The indicator switch was less than tactile and I was always looking down at the switch to make sure I had hit the correct one and checking the dash to make sure the indicator was on. Invariably when I applied the switch, there was a 1 in 5 chance it did not engage the indicator, especially when operating the left one. I was wearing winter gloves but I did not have this problem on my own motorcycle. I think there is a knack to the indicator switch on the RS and I am sure the problem can be rectified with practise.
The mirrors blurred out in the higher rev and higher speed range, even in 6th gear.
Numb bum pain crept in after about 30 miles riding the RS. It subsided on the country corners but as soon as I was on the dual carriageways or the motorway, it came back. There is no doubt that the narrower front of the seat is better suited for the track and there is not a Triumph option of a 'comfort' seat. Perhaps it may not be a problem for a younger guy but I was still suffering after the test ride and for several hours. Its a pity because there was no jarring of the spine and the RS suspension soaked up the rough roads but nevertheless (for me) I would have to search for a 3rd party comfort seat or re-pad/recover the existing stock seat with a gel pad inset. The RS is not alone in this problem as BMW and Yamaha, both offer 'comfort' seats for their sports roadster models, the BMW S1000R, the Yamaha MT09, MT09 SP, MT10 and MT10 SP.
Another option for the RS is to soften the rear suspension, however pre-load has to be adjusted by the dealer workshop and from the Rear Chart below, the default compression is fully out at a comfort maximum setting of 20 and the default rebound shows an allowance of 6 clicks to take it from 14 to 20. Technically, the default front/rear suspension settings have to be manually changed to suit the motorcycles electronic mode in use.

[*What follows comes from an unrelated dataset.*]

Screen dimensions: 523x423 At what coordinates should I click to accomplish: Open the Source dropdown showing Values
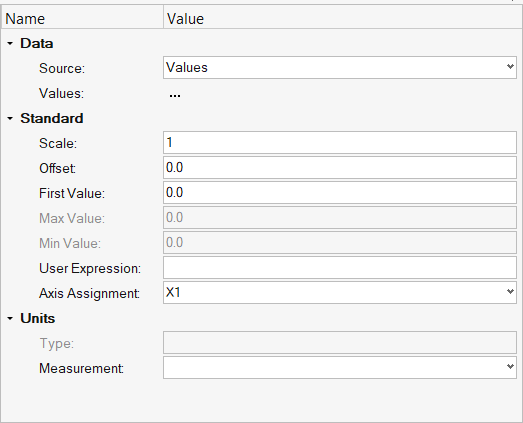coord(340,68)
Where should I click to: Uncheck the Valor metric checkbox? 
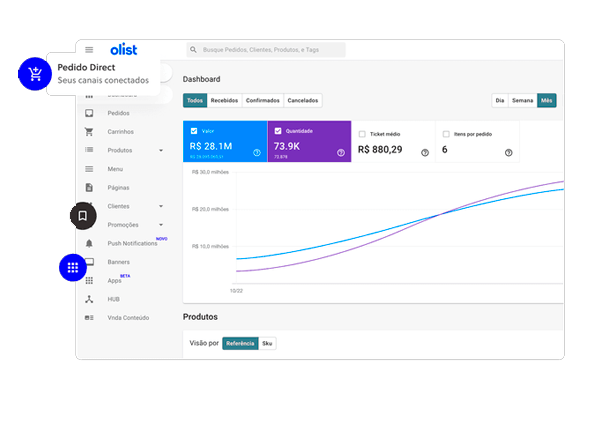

Perhaps a better option (for me) is to slip on a pair of 'gel padded' shorts (used for my pedal cycle) under my textile trousers or my Kevlar padded jeans - will try them out on my next test ride.
Suspension settings are set to a factory default but as the suspension has to be manually adjusted - the factory settings may require resetting to suit the rider's preferred (everyday) motorcycle electronic mode. Check out the front and rear settings charts -
|Solo (Default - Factory)||Road||3.5||4||5|
|Solo (Default - Factory)||Road||Workshop Only||14||20|
Please note that in both chart cases, front
and rear are set up as ROAD (default) from the factory. RAIN and RIDER
electronic modes are not referenced and COMFORT mode is not an
I will make an assumption as regards the seat of the RS and that is the possibility that a shorter person with shorter arms and legs will sit, more leaned forward and therefore, with perhaps less pressure on the tailbone, they might not experience the same bum numbing discomfort as me, especially after a motorway run.
If I can overcome the 'numb bum' seat problem, the Triumph Street Triple RS is a 'leading choice' for a 2018 purchase.